Exercise → Please copy the material below word for word, keeping every line unchanged.

(Element lookup records)
****************************************

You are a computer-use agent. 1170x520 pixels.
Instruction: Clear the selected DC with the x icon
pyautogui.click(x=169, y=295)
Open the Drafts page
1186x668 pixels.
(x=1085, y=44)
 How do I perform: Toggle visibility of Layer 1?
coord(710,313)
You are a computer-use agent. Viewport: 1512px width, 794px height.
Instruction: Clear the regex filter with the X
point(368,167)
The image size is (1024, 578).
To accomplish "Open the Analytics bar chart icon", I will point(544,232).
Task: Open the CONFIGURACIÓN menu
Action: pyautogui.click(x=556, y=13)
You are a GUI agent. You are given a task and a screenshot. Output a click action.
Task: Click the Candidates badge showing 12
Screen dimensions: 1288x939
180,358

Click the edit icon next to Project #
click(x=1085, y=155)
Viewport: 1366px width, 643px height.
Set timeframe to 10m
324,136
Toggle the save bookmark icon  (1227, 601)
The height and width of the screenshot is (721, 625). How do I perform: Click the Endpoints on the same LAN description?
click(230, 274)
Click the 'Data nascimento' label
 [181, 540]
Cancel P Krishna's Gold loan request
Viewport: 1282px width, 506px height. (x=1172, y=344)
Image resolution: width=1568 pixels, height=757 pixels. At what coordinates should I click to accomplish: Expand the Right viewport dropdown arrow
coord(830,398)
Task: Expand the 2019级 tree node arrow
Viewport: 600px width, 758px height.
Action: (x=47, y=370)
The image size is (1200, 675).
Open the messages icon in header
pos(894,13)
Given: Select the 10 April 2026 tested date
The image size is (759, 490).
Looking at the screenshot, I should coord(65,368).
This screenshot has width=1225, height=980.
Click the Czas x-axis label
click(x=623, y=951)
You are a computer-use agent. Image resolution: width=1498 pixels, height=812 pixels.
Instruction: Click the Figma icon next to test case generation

****************************************

Full output →
You are a computer-use agent. 1170x520 pixels.
Instruction: Clear the selected DC with the x icon
pyautogui.click(x=169, y=295)
Open the Drafts page
1186x668 pixels.
(x=1085, y=44)
 How do I perform: Toggle visibility of Layer 1?
coord(710,313)
You are a computer-use agent. Viewport: 1512px width, 794px height.
Instruction: Clear the regex filter with the X
point(368,167)
The image size is (1024, 578).
To accomplish "Open the Analytics bar chart icon", I will point(544,232).
Task: Open the CONFIGURACIÓN menu
Action: pyautogui.click(x=556, y=13)
You are a GUI agent. You are given a task and a screenshot. Output a click action.
Task: Click the Candidates badge showing 12
Screen dimensions: 1288x939
180,358

Click the edit icon next to Project #
click(x=1085, y=155)
Viewport: 1366px width, 643px height.
Set timeframe to 10m
324,136
Toggle the save bookmark icon  (1227, 601)
The height and width of the screenshot is (721, 625). How do I perform: Click the Endpoints on the same LAN description?
click(230, 274)
Click the 'Data nascimento' label
 [181, 540]
Cancel P Krishna's Gold loan request
Viewport: 1282px width, 506px height. (x=1172, y=344)
Image resolution: width=1568 pixels, height=757 pixels. At what coordinates should I click to accomplish: Expand the Right viewport dropdown arrow
coord(830,398)
Task: Expand the 2019级 tree node arrow
Viewport: 600px width, 758px height.
Action: (x=47, y=370)
The image size is (1200, 675).
Open the messages icon in header
pos(894,13)
Given: Select the 10 April 2026 tested date
The image size is (759, 490).
Looking at the screenshot, I should coord(65,368).
This screenshot has width=1225, height=980.
Click the Czas x-axis label
click(x=623, y=951)
You are a computer-use agent. Image resolution: width=1498 pixels, height=812 pixels.
Instruction: Click the Figma icon next to test case generation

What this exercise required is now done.